Amanhecer em Brasília
Barra do dia
(título de livro de Afonso Arinos
de Melo Franco)
A Oliveira Bastos
Barra do dia, gestação da madrugada.
As luzes artificiais da noite ainda não se apagaram.
Rumor de máquinas velozes corta sem parar o
silêncio,
outrora povoado de asas e cascos.
Do sorriso do anjo desaparecido nasce a manhã.

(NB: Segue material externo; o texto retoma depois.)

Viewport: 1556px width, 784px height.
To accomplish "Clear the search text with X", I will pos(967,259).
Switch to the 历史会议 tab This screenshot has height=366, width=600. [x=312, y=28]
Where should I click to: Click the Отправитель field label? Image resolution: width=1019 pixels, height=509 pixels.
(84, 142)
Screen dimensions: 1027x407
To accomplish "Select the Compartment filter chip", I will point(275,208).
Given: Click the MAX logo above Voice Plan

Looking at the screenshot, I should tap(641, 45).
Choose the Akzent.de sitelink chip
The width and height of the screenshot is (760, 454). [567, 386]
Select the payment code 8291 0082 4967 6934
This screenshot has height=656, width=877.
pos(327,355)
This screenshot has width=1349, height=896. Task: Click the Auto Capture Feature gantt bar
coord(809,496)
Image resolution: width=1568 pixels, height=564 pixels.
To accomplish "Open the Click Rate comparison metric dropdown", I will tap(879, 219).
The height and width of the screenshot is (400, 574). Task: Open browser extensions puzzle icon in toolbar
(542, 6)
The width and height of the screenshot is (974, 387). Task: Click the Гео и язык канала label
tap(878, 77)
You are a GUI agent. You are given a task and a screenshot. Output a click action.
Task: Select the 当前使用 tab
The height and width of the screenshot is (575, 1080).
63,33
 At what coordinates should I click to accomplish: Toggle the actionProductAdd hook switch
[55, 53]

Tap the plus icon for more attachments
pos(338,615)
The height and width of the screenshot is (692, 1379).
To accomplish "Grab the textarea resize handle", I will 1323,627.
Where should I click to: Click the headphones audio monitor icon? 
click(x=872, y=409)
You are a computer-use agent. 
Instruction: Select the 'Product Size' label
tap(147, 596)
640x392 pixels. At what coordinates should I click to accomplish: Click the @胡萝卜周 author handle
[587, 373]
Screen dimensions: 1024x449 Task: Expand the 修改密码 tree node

Árvores novas, entretanto já vestidas de vermelho
ou altas como torres de espadas,
aprendem a conviver, através de veias
subterrâneas, com as formas retorcidas
onde os anos juntaram, em lentas cascas rugosas
alimentadas apenas do solo do planalto,
o ensino do existir em luta pobre.
Longe, no cerrado, garras humildes e respirações
escondidas
prolongam o ontem animal.
Um estudante acorda antes do sol para ler no seu
quarto branco.
Em milhares de ventres germinam homens.
Entre paredes inventadas
a catedral abre dedos em súplica
como se esperasse nas mãos o jorro das farinhas
para saciar as fomes imemoriais.
Na igreja do santo a penumbra mansa
joga nos vitrais o brinquedo abstrato dos azuis.
O Poder acorda na praça a Pátria inextinguível.
Céu de sangue e ouro.
Cheira a campo.
Teus cabelos e o meigo olhar.
Liberdade! Nascença!
Tudo é orvalho e destino.
Abril, 1976.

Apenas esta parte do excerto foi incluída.